Copy the entries from the line containing "Given: Select step 3 in setup progress" through the last line of the entries, and leave the pictures out of your answer.

Supplied material
----
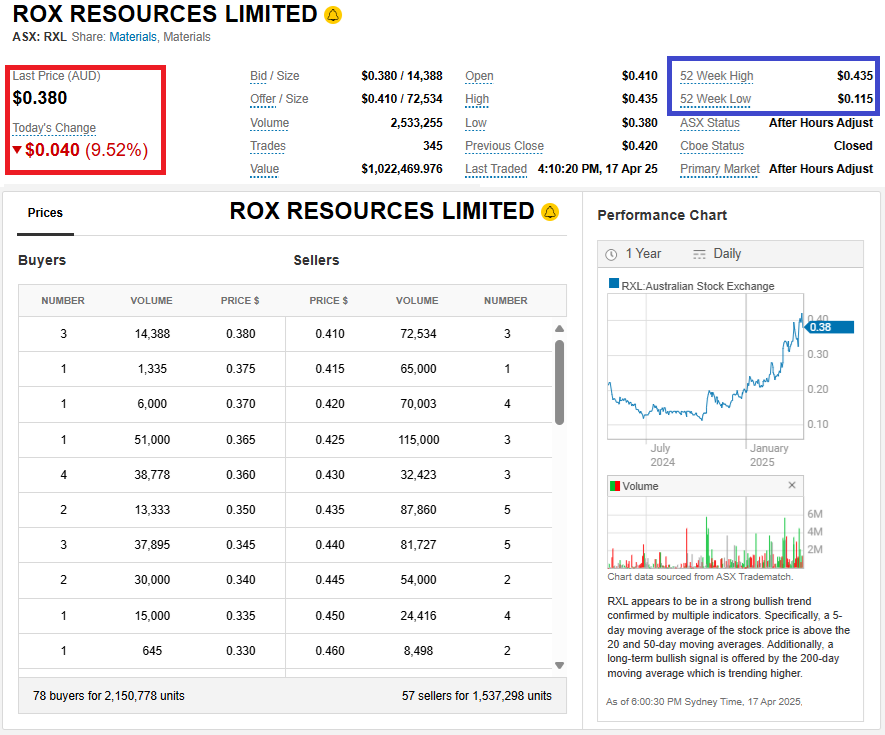
Task: Click the red/green Volume legend icon
Action: 614,486
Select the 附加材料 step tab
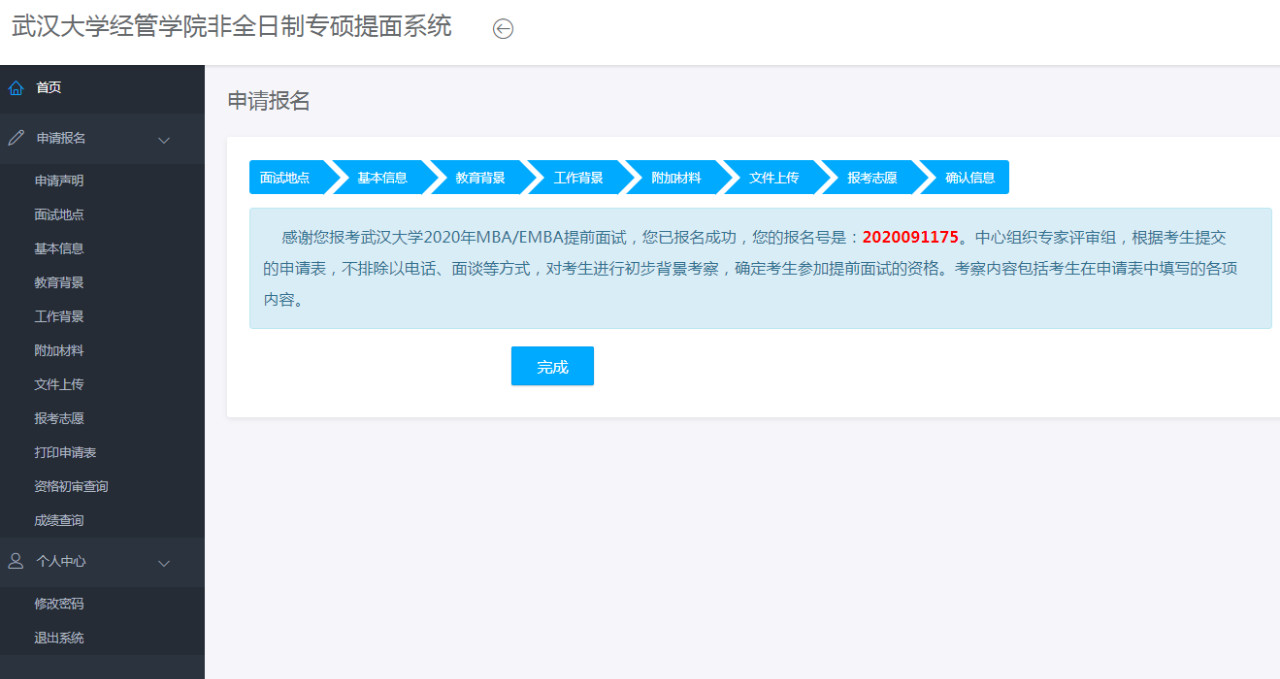Screen dimensions: 1280x679 (x=676, y=178)
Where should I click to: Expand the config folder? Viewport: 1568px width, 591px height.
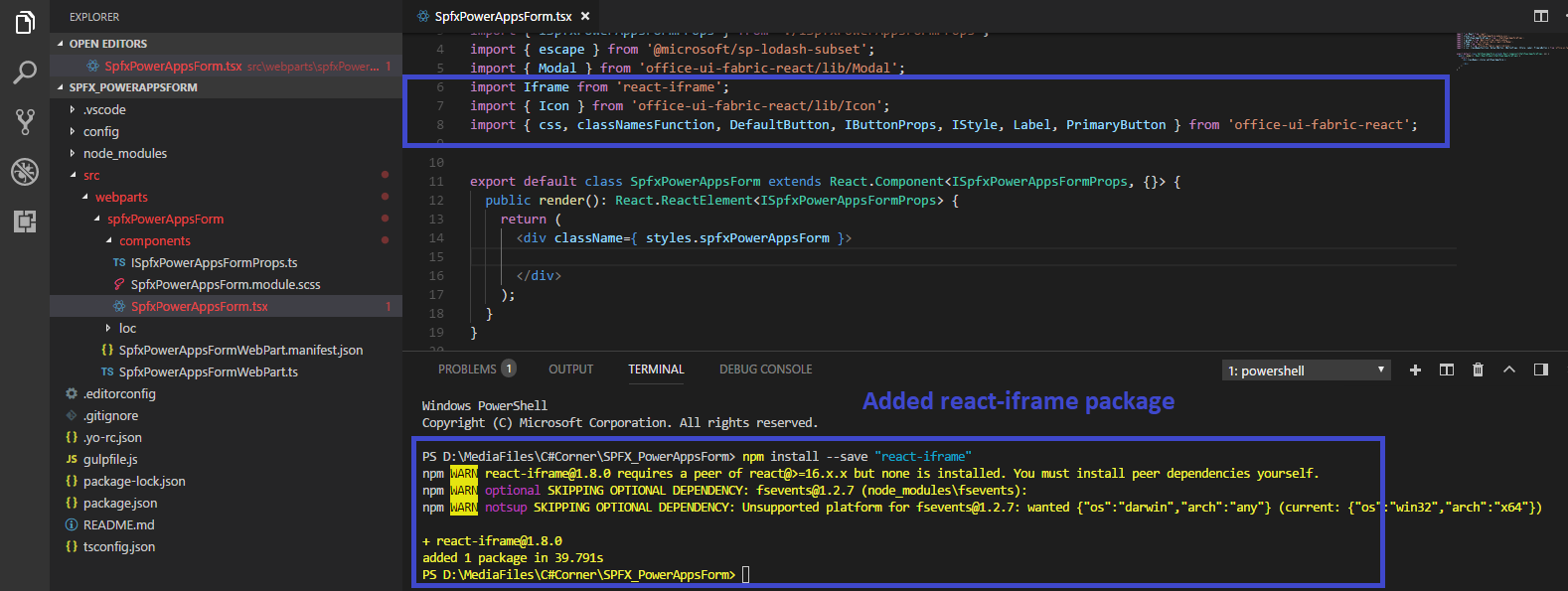pos(100,131)
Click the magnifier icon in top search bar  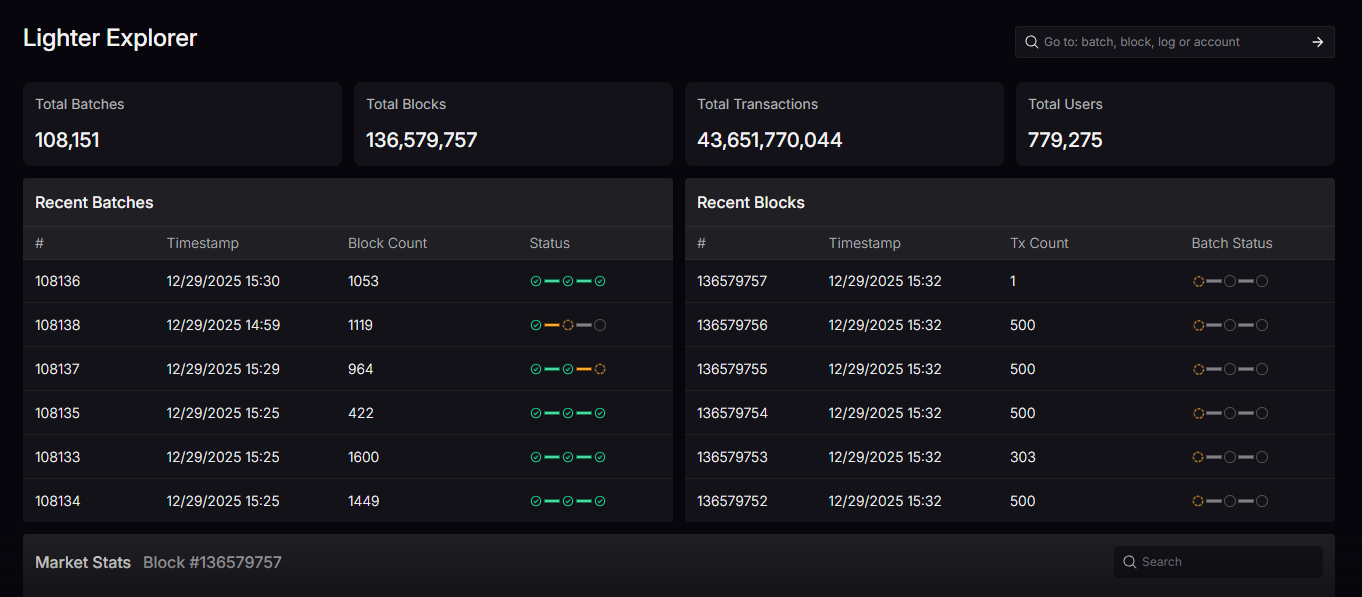coord(1031,42)
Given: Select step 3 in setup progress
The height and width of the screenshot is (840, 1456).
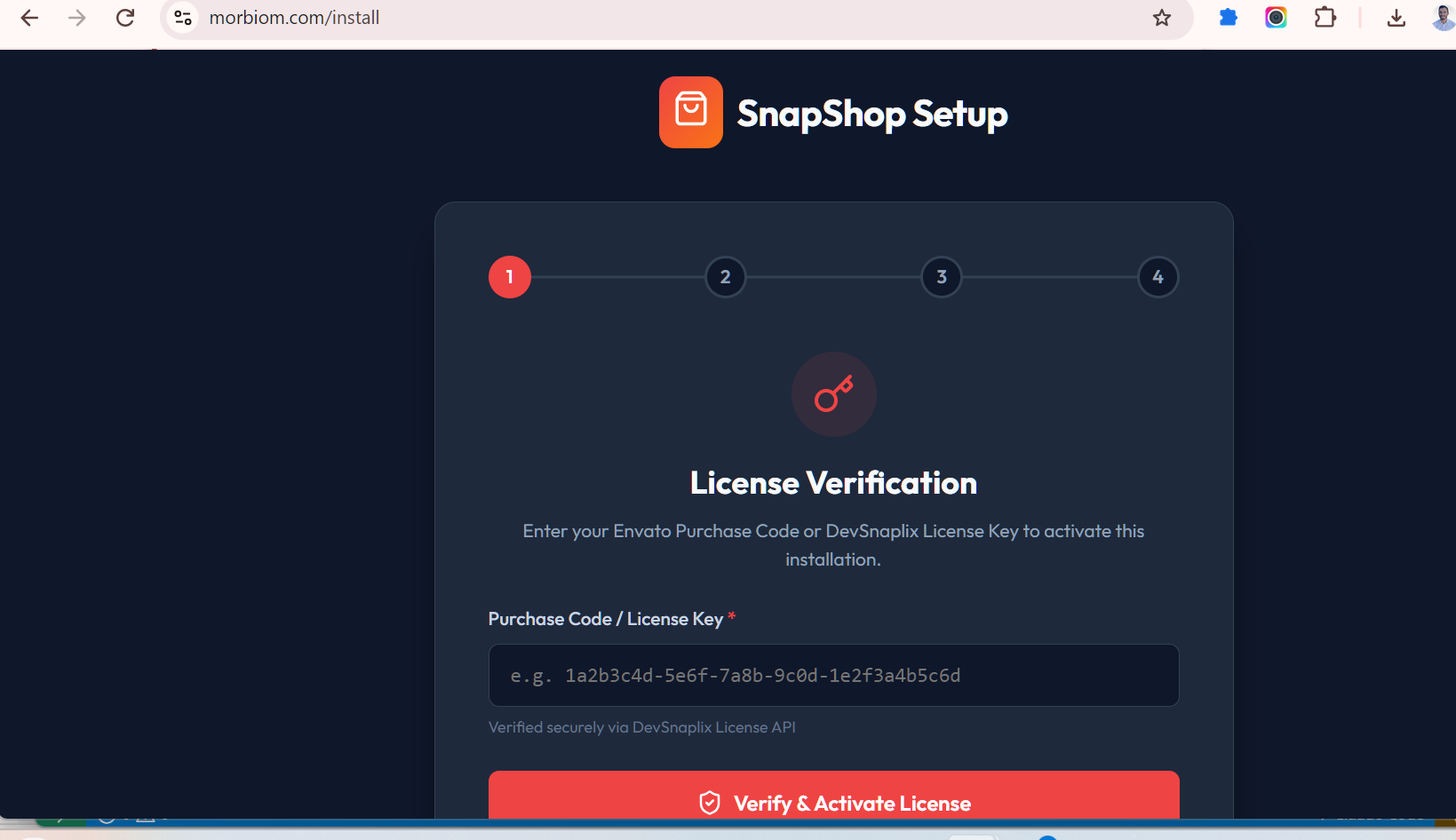Looking at the screenshot, I should tap(942, 277).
----
Answer below
Given: Select step 3 in setup progress
The height and width of the screenshot is (840, 1456).
Looking at the screenshot, I should tap(942, 277).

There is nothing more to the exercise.